-- Instructions to follow --
Below are records with pictures in them; print them exactly, omitting the pictures.

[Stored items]
###

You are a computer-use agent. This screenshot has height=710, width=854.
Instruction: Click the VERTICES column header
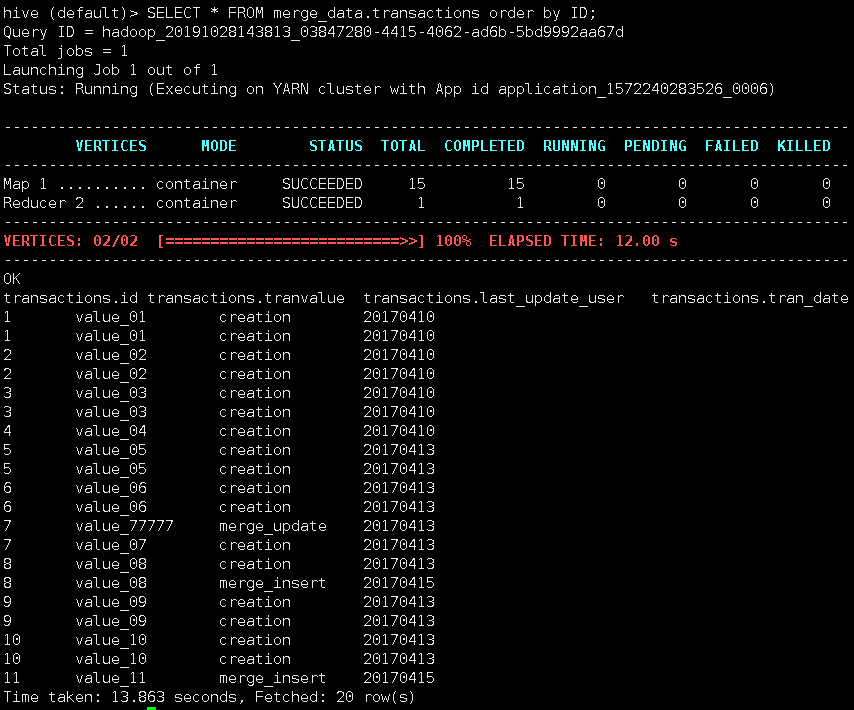(110, 145)
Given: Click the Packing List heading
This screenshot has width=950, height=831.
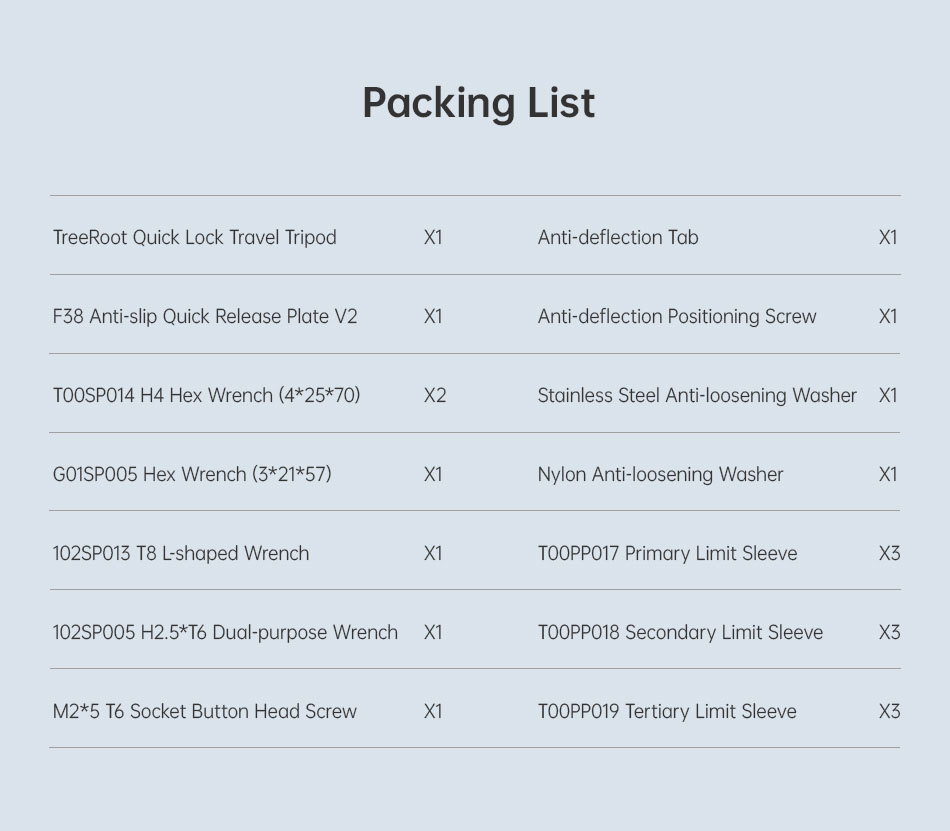Looking at the screenshot, I should 478,103.
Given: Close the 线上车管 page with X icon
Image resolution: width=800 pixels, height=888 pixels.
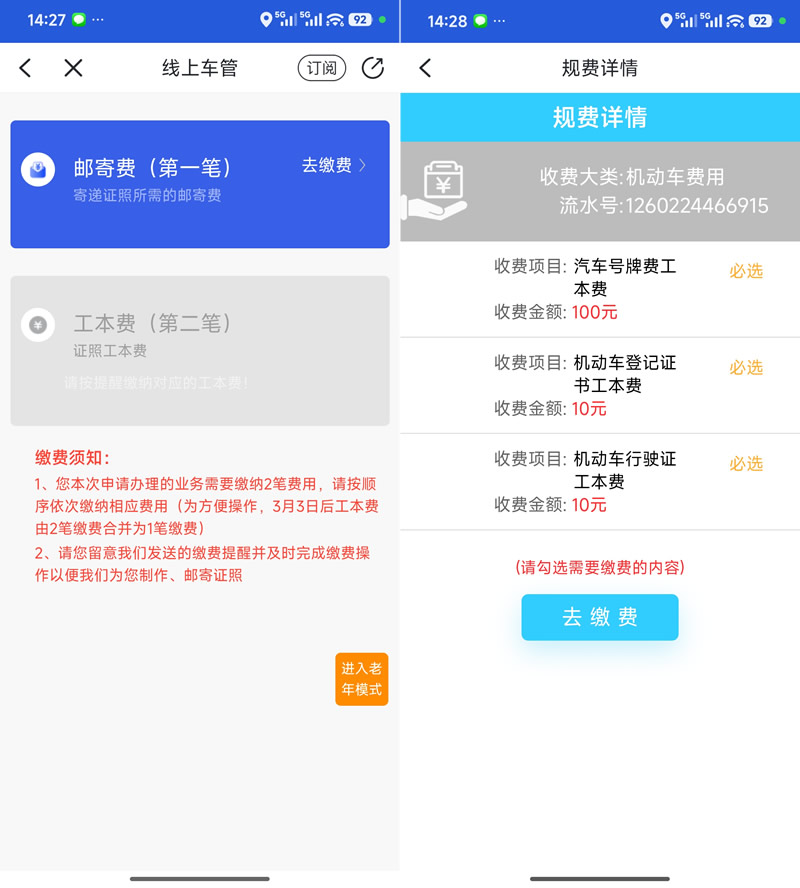Looking at the screenshot, I should pos(73,68).
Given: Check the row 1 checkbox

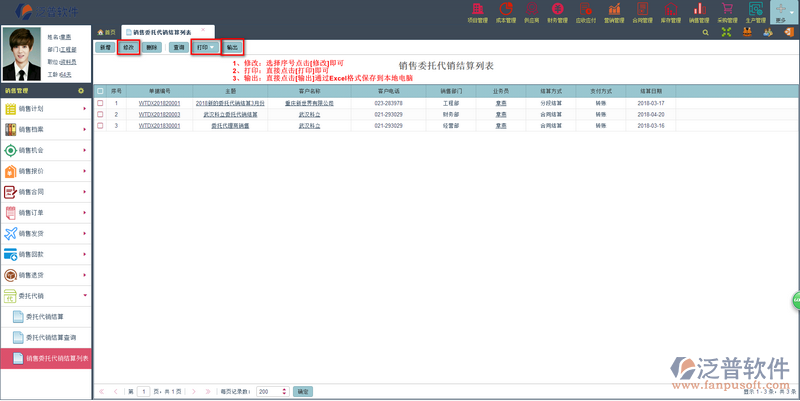Looking at the screenshot, I should pyautogui.click(x=100, y=103).
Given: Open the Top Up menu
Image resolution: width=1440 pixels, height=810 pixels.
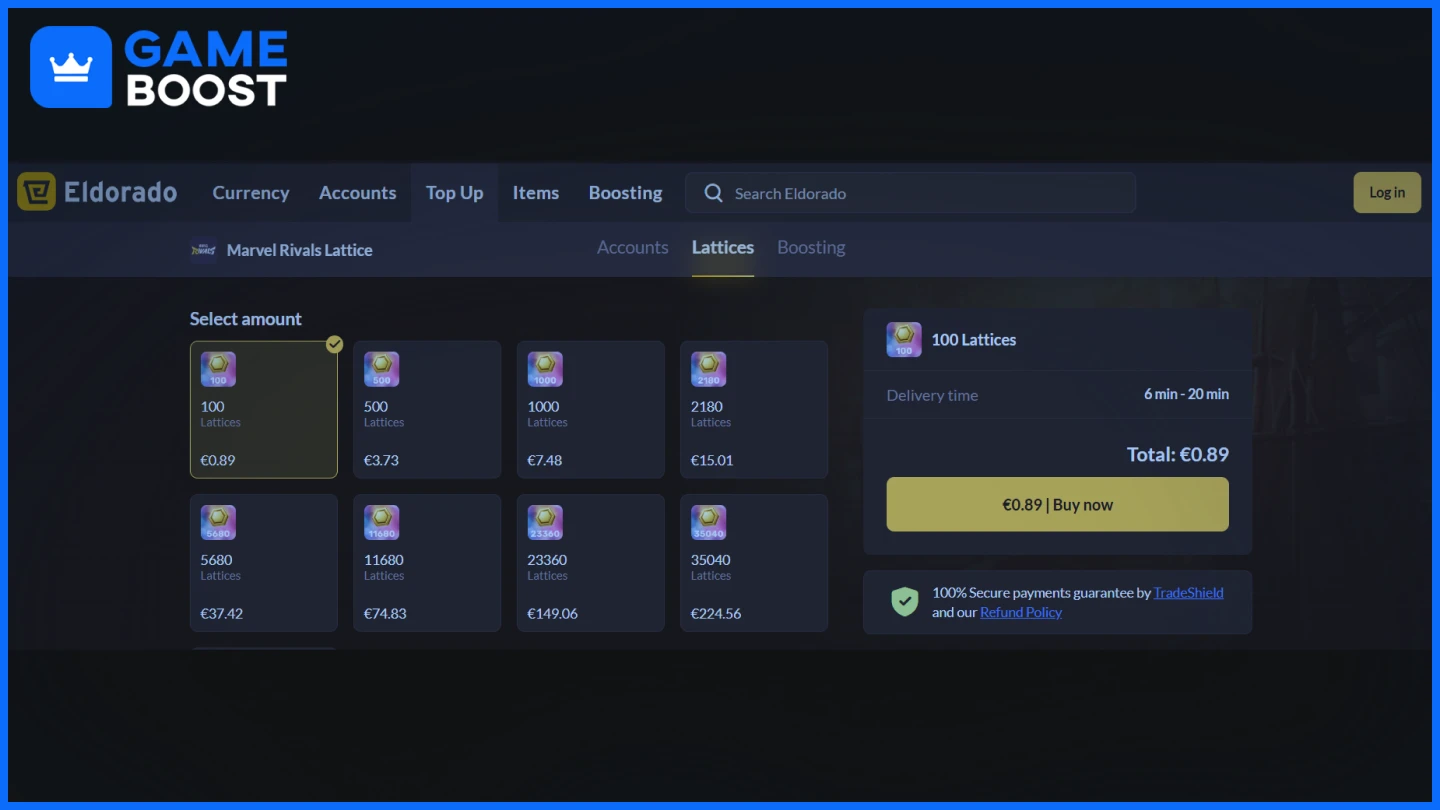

###

-- Task solution --
You are a computer-use agent. This screenshot has height=710, width=854.
Instruction: Click the VERTICES column header
(110, 145)
Given: Click the Packing List heading
This screenshot has width=950, height=831.
Looking at the screenshot, I should 478,103.
Given: Close the 线上车管 page with X icon
Image resolution: width=800 pixels, height=888 pixels.
Looking at the screenshot, I should pos(73,68).
Given: Check the row 1 checkbox

Looking at the screenshot, I should pyautogui.click(x=100, y=103).
Given: Open the Top Up menu
Image resolution: width=1440 pixels, height=810 pixels.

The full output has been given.